The resulting τ_c value was 10.5 ns. Inspection of the T₁/T₂ ratios and ¹H-¹⁵N heteronuclear NOE data showed, apart from the five mobile C-terminal residues, very little internal motion over the whole sequence, including the loop regions. This appears to be a common feature of picornaviral proteases [12]. However, despite little evidence for internal motion, the non-uniform intensity of peaks in ¹H-¹⁵N -HSQC spectra suggests the existence of localized structural heterogeneity. CB4 2A^pro exhibited similar phenomena in previous NMR studies [14].

Discussion

NMR Methods

The methods used in this study represent a collaborative effort by CESG and NMRFAM to develop generalized, rapid-through-put techniques for protein purification and structure determination. This charged, self-cleaving protease with a tendency to aggregate presented particular challenges. The problems were solved here, by stepwise judicious selection of cloning vector (pE-SUMO), host strain, isolation and purification protocols, the C₁₀₅A mutation, and solution conditions. Linkage of the output from PINE-NMR [30] to PINE-SPARKY validations [20] facilitated and virtually automated the spectral peak assignments. The final structure was of high quality and well supported by the extensive datasets.

Records provided:
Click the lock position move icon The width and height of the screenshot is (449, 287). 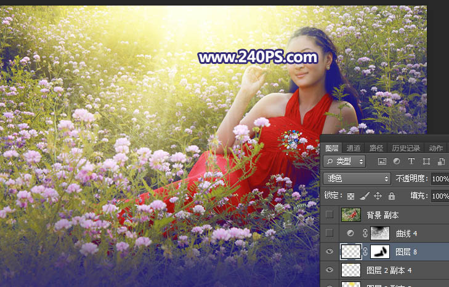click(x=378, y=196)
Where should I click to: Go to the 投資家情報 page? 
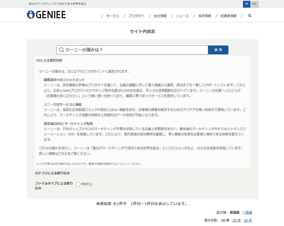[228, 16]
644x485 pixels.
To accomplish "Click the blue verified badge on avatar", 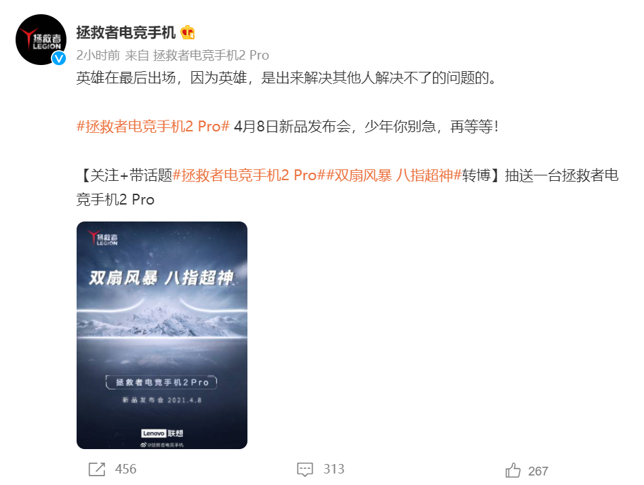I will tap(59, 58).
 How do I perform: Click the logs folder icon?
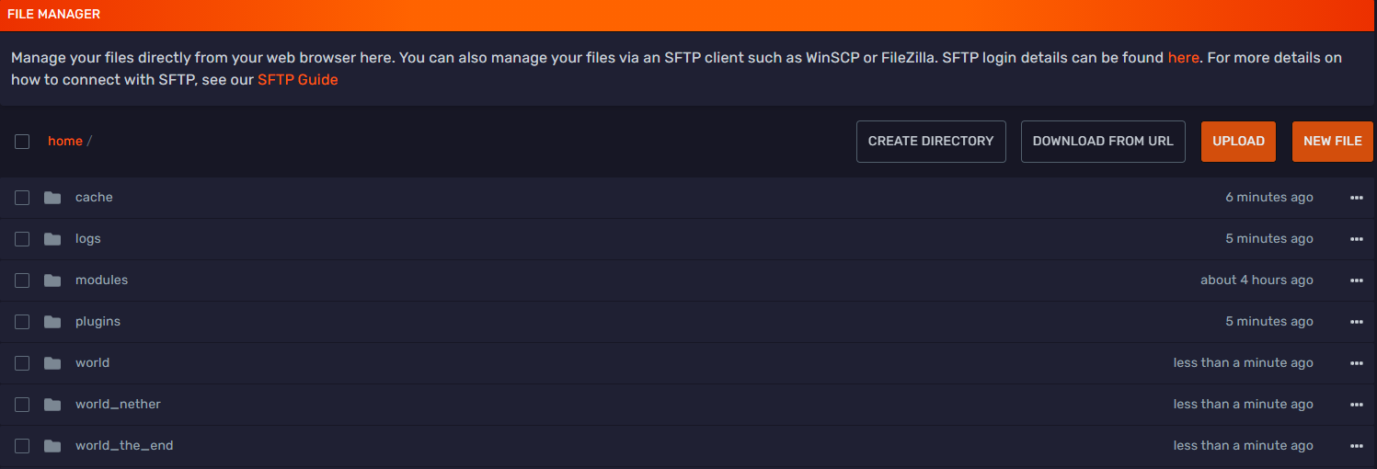[x=52, y=239]
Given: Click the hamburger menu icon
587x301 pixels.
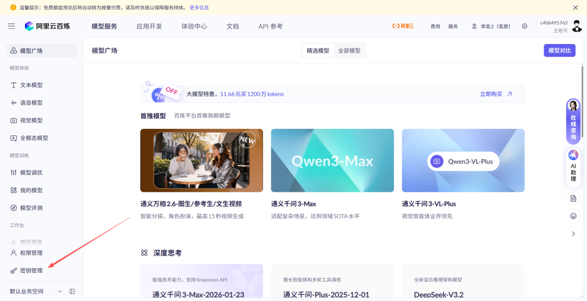Looking at the screenshot, I should point(11,26).
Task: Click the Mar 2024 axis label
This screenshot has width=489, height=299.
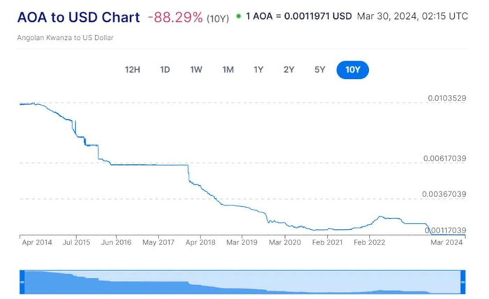Action: pyautogui.click(x=446, y=242)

Required tasks:
1: In the NMR text, quote the passage from "The methods used" up to and including "the extensive datasets.".
2: Answer these questions from the NMR text:
(a) What τ_c value resulted?
(b) Which cloning vector was selected?
(c) Which mutation was introduced?

Replies:
1:
The methods used in this study represent a collaborative effort by CESG and NMRFAM to develop generalized, rapid-through-put techniques for protein purification and structure determination. This charged, self-cleaving protease with a tendency to aggregate presented particular challenges. The problems were solved here, by stepwise judicious selection of cloning vector (pE-SUMO), host strain, isolation and purification protocols, the C₁₀₅A mutation, and solution conditions. Linkage of the output from PINE-NMR [30] to PINE-SPARKY validations [20] facilitated and virtually automated the spectral peak assignments. The final structure was of high quality and well supported by the extensive datasets.

2:
(a) 10.5 ns
(b) pE-SUMO
(c) C₁₀₅A